To emphasize the kind of endurance an DIY investor needs, I like to look at the investor experience during the tech bubble. In the years leading up to 2000, the U.S. stock market was on a tear. From 1995 to 1999, it rose for five years in a row at double digit rates: 34%, 20%, 31%, 27% and 20%. Can you imagine how much fun this was? Investors probably felt invincible. But what followed? You guessed it: a decline. The market then had three bad years, falling by 10%, 13% and 23% in 2000 through 2003.


Imagine you started investing in 1997. You have a good experience for the first three years but then comes 2000 and the bursting of the tech bubble. Between August and December of 2000, the value of your investment in US stocks falls by 13%. That hurts, but you know about market ups and down so you hold on. By March of 2001, you are down another 12% for a total of 25%. Keep breathing! Hang in there! September comes and you are down another 10%. But it’s not over. Thinking that 2002 will be the turnaround year, you ring in the new year with hope but by September, your holdings are down even more, for a total of a 46% decline since August of 2000. It feels relentless. It feels hopeless. You feel like a fool. All of your friends who told you the stock market was risky are now shaking their heads sadly in your direction.


You started doubting your conviction months ago and now you think that this time it’s different. The market will never recover. You need to cut your losses. It’s understandable if you made this choice– you’ve been through a lot and it’s time to end the pain.

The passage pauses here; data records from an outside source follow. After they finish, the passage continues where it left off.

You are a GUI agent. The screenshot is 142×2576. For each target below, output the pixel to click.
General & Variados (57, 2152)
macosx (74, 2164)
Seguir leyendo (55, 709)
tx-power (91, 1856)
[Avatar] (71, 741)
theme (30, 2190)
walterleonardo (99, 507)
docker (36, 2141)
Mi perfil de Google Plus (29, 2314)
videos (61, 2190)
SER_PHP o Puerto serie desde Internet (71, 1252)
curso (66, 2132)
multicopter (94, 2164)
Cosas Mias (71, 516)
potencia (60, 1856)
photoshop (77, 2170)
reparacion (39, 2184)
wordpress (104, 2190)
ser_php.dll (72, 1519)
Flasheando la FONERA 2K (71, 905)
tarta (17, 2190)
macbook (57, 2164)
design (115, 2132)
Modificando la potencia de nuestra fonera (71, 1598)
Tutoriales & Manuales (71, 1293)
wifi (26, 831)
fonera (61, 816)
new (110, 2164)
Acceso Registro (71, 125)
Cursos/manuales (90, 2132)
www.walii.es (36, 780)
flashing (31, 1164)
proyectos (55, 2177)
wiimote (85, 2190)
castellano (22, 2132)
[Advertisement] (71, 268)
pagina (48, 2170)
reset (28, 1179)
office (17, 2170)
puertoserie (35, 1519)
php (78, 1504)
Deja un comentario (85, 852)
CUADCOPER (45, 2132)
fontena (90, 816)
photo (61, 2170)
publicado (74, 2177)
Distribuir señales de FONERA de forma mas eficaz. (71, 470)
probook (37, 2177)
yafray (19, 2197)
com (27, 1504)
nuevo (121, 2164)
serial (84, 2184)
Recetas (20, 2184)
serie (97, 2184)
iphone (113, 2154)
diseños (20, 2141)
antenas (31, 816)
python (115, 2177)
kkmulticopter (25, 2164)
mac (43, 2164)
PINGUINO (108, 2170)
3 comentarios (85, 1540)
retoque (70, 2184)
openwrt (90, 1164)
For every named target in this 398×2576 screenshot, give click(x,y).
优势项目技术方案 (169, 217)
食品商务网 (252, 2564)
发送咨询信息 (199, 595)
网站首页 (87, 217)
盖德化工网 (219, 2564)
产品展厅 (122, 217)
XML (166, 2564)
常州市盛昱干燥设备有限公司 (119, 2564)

However, the reality is that a DIY investor with a long time horizon needs to keep hanging in there. Selling in Sept of 2002 would have been a big mistake because over the next five years, the stock market rose by 87% to a new high (just in time for the financial crises). Happens every time.


Higher returns are worth the pain


Over the past 50 years, the U.S. stock market has returned 11% per year on average while the Canadian market returned 9% per year. That more than bonds and higher than inflation. That kind of return is why you invest and why you stay invested.


So yes, the stock market is little putrid right now but that’s just part of the cycle. Every time you look at your account or hear the market update on the radio, try this mantra: “It doesn’t matter, I am in for the long run, I made a good decision.” Because it’s going to be ok.